▸ **What you need to do**
This exercise asks for every line of the material that contains the word "agent".

▸ **Given data**

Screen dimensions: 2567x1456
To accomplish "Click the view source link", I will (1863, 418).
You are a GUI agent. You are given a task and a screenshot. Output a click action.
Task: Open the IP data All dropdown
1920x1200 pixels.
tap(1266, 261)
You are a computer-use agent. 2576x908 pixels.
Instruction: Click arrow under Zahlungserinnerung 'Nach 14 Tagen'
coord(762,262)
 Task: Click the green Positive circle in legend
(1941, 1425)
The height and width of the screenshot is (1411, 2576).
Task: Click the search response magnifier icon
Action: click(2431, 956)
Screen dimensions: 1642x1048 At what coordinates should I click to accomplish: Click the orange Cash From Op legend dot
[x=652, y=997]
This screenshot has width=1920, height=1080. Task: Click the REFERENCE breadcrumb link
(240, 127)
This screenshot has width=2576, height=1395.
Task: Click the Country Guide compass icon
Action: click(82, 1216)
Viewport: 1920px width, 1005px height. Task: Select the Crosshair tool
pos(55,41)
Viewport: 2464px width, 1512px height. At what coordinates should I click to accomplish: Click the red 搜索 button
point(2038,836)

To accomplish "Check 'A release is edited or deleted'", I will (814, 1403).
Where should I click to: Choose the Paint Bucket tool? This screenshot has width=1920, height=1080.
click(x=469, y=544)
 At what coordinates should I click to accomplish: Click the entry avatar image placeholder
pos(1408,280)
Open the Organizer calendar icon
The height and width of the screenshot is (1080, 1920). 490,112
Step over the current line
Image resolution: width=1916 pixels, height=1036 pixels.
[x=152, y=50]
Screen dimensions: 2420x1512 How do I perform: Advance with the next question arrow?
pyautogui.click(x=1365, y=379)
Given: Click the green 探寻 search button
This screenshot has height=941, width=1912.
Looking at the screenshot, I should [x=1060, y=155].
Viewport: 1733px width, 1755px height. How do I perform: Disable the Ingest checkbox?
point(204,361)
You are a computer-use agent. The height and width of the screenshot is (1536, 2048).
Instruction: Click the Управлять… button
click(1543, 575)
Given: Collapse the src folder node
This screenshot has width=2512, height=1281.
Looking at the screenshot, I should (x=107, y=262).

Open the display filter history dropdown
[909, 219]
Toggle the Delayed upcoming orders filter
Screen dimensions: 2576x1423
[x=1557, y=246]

▸ **Solution below**
You are a GUI agent. You are given a task and a screenshot. Output a click action.
You are a computer-use agent. 2576x908 pixels.
You are a computer-use agent. The height and width of the screenshot is (1536, 2048).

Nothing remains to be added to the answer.